Materials and methods
SDS-PAGE and immunodetection analysis
Proteins were separated by SDS-PAGE using 4–12% or 12% polyacrylamide NuPAGE Bis-Tris Precast Gels (Invitrogen). For SDS-PAGE analysis, gels were stained with SimplyBlue Safe Stain (Invitrogen). For immunodetection analysis, 1 ml of culture medium supernatant was recovered, filtered trough a 0.22 μm cut-off membrane and precipitated in 10% (v/v) trichloroacetic acid. Protein pellets were solubilized in 50 μl of Novex LDS Sample Buffer(Thermo Fisher) containing 0.1 M Tris Base and NuPage Sample reducing agent (Thermo Fisher). Precipitated proteins were run on SDS-PAGE gels and were transferred onto nitrocellulose membranes. Immunodetection assays were performed according to standard procedures. NHBA full-length protein and its C-terminal fragments were identified with polyclonal mouse antisera raised against the recombinant NHBA full-length protein (working dilution 1:1000) or against the recombinant C2 fragment (working dilution 1:1000) [15], produced in-house. hLf was detected with immunodetection analysis using anti-Lactoferrin rabbit Polyclonal Antibody (PA5-29744 ThermoFisher Scientific) (working dilution 1:500).
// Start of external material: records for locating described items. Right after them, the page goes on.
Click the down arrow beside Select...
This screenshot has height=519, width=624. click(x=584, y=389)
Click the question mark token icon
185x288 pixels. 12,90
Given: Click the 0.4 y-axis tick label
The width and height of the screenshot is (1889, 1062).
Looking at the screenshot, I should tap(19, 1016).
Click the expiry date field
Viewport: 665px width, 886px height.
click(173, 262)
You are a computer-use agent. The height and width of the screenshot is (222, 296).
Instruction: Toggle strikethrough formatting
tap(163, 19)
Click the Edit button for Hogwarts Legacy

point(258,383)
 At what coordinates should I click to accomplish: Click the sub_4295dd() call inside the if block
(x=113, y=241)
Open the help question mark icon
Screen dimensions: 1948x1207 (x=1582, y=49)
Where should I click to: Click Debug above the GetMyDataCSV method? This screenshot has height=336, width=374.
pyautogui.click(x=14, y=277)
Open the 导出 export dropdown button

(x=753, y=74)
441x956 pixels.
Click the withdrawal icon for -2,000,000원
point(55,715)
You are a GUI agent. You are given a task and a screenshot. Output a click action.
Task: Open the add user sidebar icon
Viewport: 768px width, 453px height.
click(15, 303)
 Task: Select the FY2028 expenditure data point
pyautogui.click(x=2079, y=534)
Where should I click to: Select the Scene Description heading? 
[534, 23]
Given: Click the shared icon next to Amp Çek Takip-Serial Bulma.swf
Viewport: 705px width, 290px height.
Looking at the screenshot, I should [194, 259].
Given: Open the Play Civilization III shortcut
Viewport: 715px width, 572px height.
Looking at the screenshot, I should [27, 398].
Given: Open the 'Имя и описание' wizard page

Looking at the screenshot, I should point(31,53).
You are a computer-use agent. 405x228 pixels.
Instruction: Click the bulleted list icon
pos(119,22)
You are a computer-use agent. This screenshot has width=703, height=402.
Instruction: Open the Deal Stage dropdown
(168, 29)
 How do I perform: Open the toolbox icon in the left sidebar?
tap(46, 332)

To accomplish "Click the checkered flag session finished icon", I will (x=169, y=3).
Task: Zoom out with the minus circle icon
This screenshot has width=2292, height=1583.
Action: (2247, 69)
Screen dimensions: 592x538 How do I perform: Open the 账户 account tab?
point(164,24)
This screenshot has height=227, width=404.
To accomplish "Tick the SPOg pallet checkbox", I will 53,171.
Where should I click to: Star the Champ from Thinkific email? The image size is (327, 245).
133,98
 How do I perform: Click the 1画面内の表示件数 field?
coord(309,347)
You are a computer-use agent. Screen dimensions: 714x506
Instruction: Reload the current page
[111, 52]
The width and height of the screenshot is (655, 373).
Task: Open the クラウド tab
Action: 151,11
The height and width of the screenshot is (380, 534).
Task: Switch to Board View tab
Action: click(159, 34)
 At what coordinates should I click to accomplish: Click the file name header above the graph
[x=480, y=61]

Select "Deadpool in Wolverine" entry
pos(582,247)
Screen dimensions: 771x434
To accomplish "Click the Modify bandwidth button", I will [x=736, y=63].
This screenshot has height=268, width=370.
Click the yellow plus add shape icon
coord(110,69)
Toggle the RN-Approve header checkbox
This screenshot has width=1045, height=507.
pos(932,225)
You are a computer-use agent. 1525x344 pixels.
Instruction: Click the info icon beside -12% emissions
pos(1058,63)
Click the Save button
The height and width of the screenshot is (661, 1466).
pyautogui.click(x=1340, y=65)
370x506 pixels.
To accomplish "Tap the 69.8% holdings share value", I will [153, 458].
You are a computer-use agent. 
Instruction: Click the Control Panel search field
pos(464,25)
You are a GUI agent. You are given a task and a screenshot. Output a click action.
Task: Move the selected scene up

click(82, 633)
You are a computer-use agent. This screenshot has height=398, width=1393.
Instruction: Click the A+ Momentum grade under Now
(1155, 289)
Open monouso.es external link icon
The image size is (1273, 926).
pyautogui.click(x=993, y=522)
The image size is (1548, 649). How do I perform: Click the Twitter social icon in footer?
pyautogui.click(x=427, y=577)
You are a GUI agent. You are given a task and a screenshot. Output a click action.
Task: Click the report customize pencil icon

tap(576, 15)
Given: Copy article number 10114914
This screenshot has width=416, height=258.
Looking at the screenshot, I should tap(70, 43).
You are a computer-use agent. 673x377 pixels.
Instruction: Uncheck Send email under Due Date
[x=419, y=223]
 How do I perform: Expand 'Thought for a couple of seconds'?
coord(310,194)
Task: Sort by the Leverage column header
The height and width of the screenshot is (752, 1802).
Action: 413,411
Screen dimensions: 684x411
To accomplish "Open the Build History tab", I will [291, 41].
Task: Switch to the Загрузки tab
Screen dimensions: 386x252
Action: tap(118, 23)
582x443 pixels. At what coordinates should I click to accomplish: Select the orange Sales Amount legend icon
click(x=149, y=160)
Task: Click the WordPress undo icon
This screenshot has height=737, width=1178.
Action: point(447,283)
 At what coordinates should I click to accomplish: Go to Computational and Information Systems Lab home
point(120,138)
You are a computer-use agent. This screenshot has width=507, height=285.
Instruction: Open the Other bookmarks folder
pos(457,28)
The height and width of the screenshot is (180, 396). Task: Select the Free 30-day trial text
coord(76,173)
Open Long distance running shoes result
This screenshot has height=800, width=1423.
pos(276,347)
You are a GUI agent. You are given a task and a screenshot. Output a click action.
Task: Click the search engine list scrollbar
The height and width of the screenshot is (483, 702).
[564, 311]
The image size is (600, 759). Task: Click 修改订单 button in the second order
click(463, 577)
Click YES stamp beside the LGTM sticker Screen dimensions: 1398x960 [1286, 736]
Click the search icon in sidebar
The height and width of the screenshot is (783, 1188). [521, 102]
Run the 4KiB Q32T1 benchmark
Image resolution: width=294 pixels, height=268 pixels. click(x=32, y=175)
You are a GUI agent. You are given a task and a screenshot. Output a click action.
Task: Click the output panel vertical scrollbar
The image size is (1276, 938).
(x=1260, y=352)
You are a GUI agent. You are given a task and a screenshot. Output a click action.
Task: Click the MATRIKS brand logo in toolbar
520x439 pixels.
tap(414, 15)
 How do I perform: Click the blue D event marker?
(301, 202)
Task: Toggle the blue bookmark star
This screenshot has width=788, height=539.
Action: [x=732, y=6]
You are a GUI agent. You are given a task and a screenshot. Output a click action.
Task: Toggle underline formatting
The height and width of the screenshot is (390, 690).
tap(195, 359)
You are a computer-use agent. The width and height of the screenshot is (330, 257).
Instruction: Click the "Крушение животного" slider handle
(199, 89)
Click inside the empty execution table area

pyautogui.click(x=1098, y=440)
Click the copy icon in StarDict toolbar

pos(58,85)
An anti-mouse antiserum (for NHBA) and anti-rabbit antiserum conjugated to horseradish peroxidase (32230 and 32260 Thermo Fisher Scientific) was used as secondary antibody. Bands were visualized with Super Signal West Pico Chemiluminescent Substrate (Thermo Fisher Scientific) following the manufacturer’s instructions.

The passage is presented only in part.